In order to calculate C(0,0) and C(1,0) we need the first column of B matrix i.e B(0,0) => B(0,31), while calculating C(0,0) this whole column had been fetched from Global memory and used for C(0,0) the same could not be reused for performing computations for C(1,0) due to cache evictions, we will briefly look at the steps in Warp-0
Memory Access per Thread Block (Naive):
Load Row-0 from Matrix A: 256 × 4 bytes = 1 KB Load Columns 0-31 from Matrix B: 256 × 32 × 4 bytes = 32 KB
Data Loading from Global Memory:
- Matrix A: 1 row = 256 elements × 4 bytes = 1,024 bytes
- Matrix B: 1 column = 256 elements × 4 bytes = 1,024 bytes
- Total: 2,048 bytes
Operations Performed:
256 multiply operations + 256 add operations = 512 FLOPs
Arithmetic Intensity:
512 FLOPs ÷ 2,048 bytes = 0.25 FLOPS/Byte
Problem: Matrix B columns cannot be reused across computations due to cache evictions
Tiled GEMM Solution:
Data Loading from Global Memory:
- Load 32×32 tile from Matrix A into shared memory: 32 × 32 × 4 bytes * 8 Tiles = 32 KB
- Load 32×32 tile from Matrix B into shared memory: 32 × 32 × 4 bytes * 8 Tiles = 32 KB
- Total: 64 KB = 65,536 bytes
Operations Performed:
32×32 threads × 512 operations each = 524,288 FLOPs
Arithmetic Intensity:
524,288FLOPs ÷ 65,536 bytes = 8.0 FLOPS/Byte
Key Observation: The improvement comes from data reuse within shared memory.
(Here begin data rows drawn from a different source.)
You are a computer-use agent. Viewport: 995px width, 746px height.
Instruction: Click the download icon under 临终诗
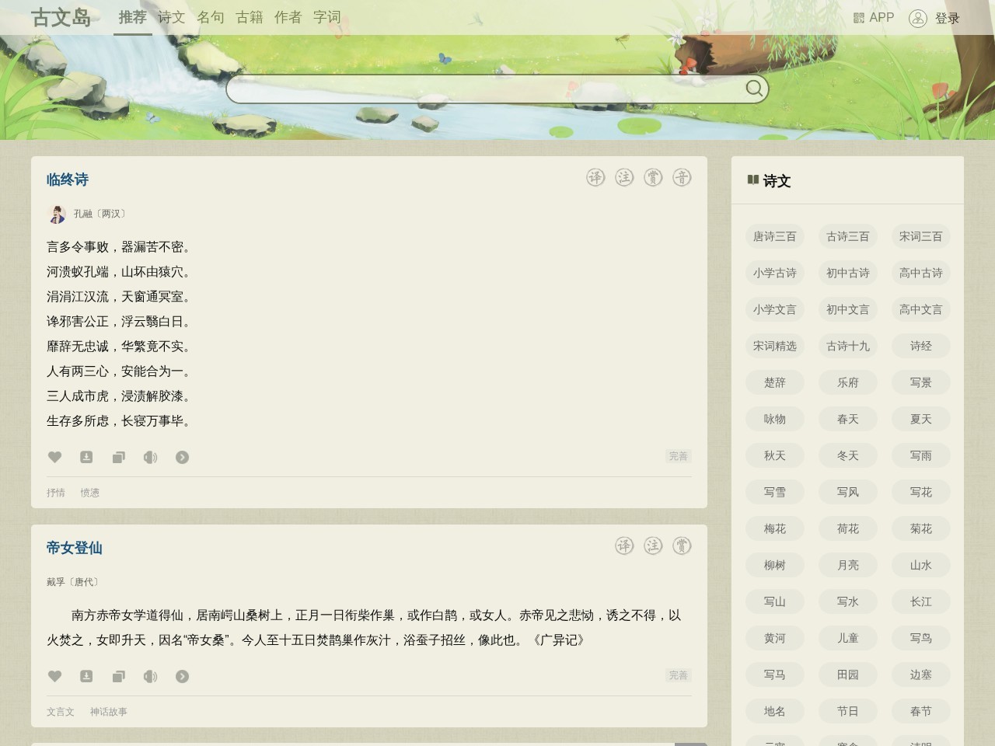click(x=86, y=457)
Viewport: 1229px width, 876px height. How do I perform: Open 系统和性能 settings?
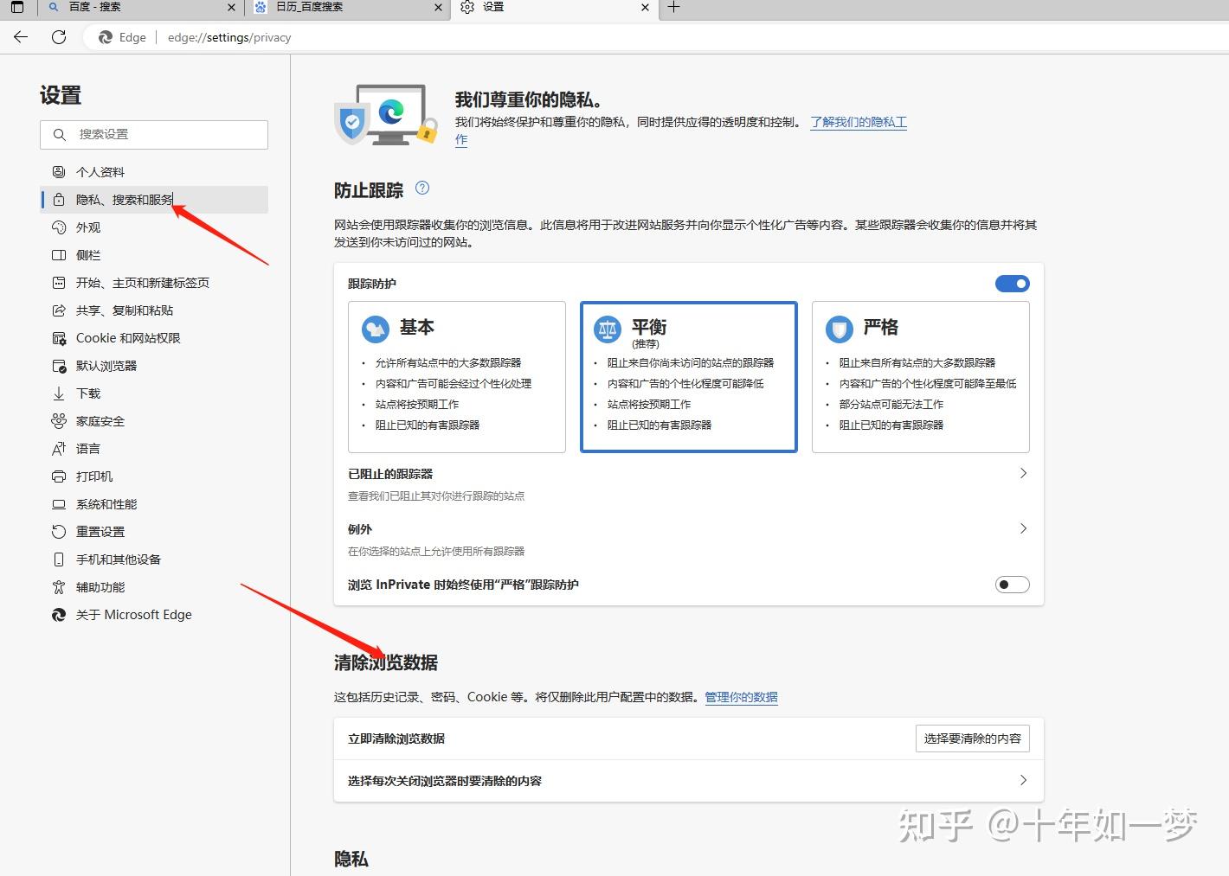(x=106, y=503)
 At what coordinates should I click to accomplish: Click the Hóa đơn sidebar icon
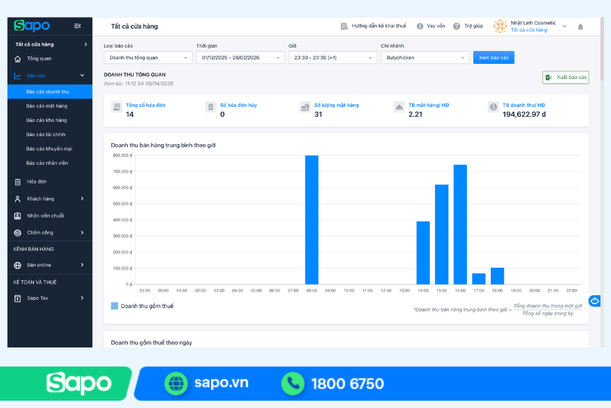coord(18,182)
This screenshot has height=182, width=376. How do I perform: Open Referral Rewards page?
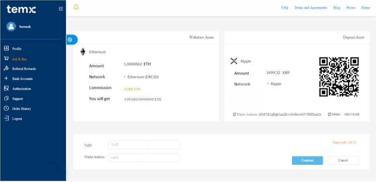pyautogui.click(x=24, y=69)
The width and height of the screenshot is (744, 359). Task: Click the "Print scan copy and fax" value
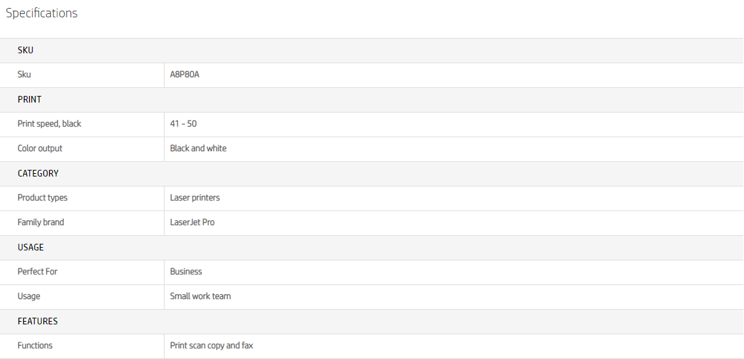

In tiled GEMM, each byte loaded from global memory is reused multiple times across different computations, while in naive GEMM, each byte is used only once before being potentially evicted from cache.
Performance Analysis
To understand optimizations achieved by Tiled GEMM, we need to understand the theoritical limits of Hardware to calculate Arthimatic Inensity for both Naive & Tiled GEMM
A100 Specifications
- CUDA Cores: 6,912 (108 SMs × 64 cores per SM)
- Base Clock: ~1.41 GHz
- Memory: 80GB HBM2e
- Memory Interface: 5,120-bit bus width
- Memory Clock: ~1.6 GHz (effective)
Peak FLOPS Calculation
- Cores per SM: 64 CUDA cores
- Total SMs: 108 streaming multiprocessors
- Total CUDA cores: 108 × 64 = 6,912 cores
- Base clock frequency: ~1.41 GHz
- Operations per core per clock: 1 FMA = 2 FLOPs
Peak FP32 Performance:
Peak FLOPS = Total Cores × Clock Frequency × FLOPs per Clock Peak FLOPS = 6,912 × 1.41 × 10⁹ × 2 Peak FLOPS ≈ 19.5 TFLOPS
Peak Memory Bandwidth Calculation
Memory interface width: 5,120 bits = 640 bytes Memory clock (effective): ~1,600 MHz (DDR, so 800 MHz × 2)
Peak Memory Bandwidth:
Peak Bandwidth = Interface Width × Memory Clock Peak Bandwidth = 640 bytes × 1,600 × 10⁶ transfers/second Peak Bandwidth ≈ 2,039 GB/s ≈ 2.0 TB/s
Peak Arithmetic Intensity
Arithmetic Intensity = FLOPS ÷ Memory Bandwidth = 19.5 * 10^12 FLOPS / 2.0 * 10^12 Bytes per sec = 19.5/2 = 9.75 Flops/Byte
Arithemetic Intensity :
To calculate each cell in the output matrix we need to fetch 256 elements from A & 256 Elements from B , and perform 256 Multiply and 256 Additions
To calculate each cell in the output matrix we need to load 8 Tiles each from A & B over several phases, each phase includes 32 Multiply & 32 Addition operations.
Performance Summary
Approach | Arithmetic Intensity | Memory Efficiency | Category |
---|---|---|---|
Naive GEMM | 0.25 FLOP/byte |
2.5% |
Memory-bound |
Tiled GEMM | 8.0 FLOP/byte |
82% |
Near compute-bound |
Key Improvement: 32× arithmetic intensity gain transforms kernel from memory-bound towards compute-bound operation.